Monday, Jun. 11, 1951
Test-Tube Vision
The human eye, says Biology Professor George Wald of Harvard, is like a camera, with a slow film for bright light and a fast film for dim light. At a Cleveland meeting of the Society of Biological Chemists, Dr. Wald told how he and two associates have duplicated in a test tube the action of the eye's fast film.
When the light is reasonably bright, the eye sees by means of millions of microscopic "cones" of the retina.

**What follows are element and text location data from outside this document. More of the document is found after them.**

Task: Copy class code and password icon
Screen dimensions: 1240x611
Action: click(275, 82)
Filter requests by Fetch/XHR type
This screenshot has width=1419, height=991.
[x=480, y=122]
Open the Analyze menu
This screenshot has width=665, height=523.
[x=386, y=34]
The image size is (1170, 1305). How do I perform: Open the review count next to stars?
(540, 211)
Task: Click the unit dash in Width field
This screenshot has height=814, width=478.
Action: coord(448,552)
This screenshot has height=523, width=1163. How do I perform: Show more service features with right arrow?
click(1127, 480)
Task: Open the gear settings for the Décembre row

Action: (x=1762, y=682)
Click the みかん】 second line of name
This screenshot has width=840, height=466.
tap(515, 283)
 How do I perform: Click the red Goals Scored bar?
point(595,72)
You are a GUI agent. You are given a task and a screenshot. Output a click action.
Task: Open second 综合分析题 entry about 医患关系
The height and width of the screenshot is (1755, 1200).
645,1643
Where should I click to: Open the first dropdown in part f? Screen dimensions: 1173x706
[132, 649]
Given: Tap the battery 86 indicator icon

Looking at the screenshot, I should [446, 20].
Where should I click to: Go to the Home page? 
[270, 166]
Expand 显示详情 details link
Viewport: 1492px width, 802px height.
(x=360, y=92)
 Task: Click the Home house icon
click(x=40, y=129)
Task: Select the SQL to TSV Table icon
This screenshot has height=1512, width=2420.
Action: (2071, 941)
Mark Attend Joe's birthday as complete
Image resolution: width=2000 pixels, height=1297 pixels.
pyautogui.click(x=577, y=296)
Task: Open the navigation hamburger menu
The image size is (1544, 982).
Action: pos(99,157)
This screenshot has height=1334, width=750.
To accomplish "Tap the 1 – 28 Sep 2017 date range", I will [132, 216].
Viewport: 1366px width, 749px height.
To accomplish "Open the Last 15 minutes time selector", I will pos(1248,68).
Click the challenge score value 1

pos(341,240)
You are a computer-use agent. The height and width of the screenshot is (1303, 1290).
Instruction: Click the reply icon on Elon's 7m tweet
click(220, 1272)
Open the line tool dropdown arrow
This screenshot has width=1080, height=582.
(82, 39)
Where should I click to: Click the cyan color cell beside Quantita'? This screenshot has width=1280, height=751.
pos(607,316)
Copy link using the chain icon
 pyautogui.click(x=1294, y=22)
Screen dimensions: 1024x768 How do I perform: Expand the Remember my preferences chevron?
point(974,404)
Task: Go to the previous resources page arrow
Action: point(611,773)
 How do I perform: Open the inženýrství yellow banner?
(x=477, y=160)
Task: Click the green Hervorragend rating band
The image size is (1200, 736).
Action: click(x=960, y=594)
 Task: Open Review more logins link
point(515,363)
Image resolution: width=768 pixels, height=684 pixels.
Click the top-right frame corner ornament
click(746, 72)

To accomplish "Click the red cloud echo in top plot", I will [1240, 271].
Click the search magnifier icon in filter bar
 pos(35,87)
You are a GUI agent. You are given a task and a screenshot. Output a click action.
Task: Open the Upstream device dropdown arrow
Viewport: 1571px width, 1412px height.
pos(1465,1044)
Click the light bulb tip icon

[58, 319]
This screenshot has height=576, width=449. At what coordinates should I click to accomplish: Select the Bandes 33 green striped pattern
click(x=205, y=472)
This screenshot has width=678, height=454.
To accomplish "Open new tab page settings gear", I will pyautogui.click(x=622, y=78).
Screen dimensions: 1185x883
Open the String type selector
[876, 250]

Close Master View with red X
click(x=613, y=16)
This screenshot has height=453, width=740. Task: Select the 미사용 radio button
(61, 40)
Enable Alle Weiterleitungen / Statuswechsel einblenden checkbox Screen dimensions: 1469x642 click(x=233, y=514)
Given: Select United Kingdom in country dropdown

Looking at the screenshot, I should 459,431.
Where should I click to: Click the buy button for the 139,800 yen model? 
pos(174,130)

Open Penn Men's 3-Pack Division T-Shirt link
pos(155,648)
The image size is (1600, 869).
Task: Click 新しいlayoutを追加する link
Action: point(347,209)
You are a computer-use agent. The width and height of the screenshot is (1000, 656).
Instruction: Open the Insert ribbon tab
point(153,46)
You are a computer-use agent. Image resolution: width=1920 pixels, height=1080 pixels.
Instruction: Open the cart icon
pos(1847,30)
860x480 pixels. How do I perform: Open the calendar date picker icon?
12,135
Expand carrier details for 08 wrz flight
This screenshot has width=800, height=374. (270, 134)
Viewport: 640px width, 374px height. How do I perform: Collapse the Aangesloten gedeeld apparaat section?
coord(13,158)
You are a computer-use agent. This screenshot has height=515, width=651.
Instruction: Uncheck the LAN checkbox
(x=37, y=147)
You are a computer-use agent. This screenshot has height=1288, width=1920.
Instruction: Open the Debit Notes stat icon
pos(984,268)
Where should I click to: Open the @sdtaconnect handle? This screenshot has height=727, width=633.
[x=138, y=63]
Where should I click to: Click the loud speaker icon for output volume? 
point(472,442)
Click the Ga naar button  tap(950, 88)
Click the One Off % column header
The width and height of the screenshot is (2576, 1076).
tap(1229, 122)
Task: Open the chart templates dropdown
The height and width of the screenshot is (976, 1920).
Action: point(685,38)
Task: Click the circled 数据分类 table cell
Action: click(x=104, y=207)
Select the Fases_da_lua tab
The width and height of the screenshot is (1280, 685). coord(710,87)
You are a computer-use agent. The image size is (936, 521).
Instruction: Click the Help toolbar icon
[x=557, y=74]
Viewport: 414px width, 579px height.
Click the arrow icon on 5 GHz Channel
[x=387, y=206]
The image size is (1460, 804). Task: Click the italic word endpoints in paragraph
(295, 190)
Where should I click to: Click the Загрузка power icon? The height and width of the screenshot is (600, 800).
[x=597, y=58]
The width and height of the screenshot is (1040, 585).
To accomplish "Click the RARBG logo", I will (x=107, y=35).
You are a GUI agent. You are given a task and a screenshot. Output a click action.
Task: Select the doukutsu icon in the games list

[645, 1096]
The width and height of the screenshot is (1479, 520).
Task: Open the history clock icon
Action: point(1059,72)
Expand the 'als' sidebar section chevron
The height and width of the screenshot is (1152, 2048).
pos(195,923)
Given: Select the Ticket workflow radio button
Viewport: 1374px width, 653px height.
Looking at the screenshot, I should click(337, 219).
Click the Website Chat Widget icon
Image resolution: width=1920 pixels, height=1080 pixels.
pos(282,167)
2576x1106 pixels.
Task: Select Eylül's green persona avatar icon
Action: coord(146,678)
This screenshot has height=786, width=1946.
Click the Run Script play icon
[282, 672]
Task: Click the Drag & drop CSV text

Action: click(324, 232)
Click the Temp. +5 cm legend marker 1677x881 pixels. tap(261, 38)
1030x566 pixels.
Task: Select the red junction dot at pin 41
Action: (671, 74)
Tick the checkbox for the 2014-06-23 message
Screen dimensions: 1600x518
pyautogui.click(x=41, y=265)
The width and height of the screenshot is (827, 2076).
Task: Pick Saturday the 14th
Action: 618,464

As the light dims, the cones go out of action. Tiny "rods," which are much more sensitive, take over their duties. Only one quantum* of light is needed to make a rod tell the brain that it is seeing something.
Scientists have known for a long time that the photochemical action in the rods is connected in some way with a red substance, rhodopsin, which forms in the rods when the light gets dim. This is how eyes become "dark-adapted." Only when their rods are well fortified with rhodopsin can they respond to faint glimmers of light.
To find out how rhodopsin works, Biologist Wald extracted a protein called opsin from the eyes of freshly killed animals and mixed it with vitamin A and two enzymes (organic catalysts): alcohol oxidase (from horse livers) and cozymase (from yeast). When this mixture is placed in the dark, the enzymes convert the vitamin A to retinene, a yellow pigment. Then the retinene combines with the opsin to form bright red rhodopsin.
When the mixture is exposed to light, even very faint light, all the chemical processes go into reverse. The rhodopsin divides into retinene and opsin. The retinene reverts to vitamin A. This is just what happens when light shines into a dark-adapted eye: the rhodopsin in the rods is suddenly decomposed.
Dr. Wald is not quite sure how the destruction of rhodopsin by light produces nerve impulses that the brain interprets as vision. But since the impulses are electrical, he suspects that they may be started by some electrical consequence of the destruction of the rhodopsin. One possibility: that sulfhydryl (sulphur and hydrogen) groups, are exposed when the rhodopsin molecules disintegrate. These are lively chemicals with the necessary punch to start an electrical commotion.
Next project for Dr. Wald and his group will be to make their chemical mixture produce enough electricity to excite a nerve. If they accomplish this, they will have constructed something close to a completely man-made eye.
*The smallest possible quantity of each wave length of light.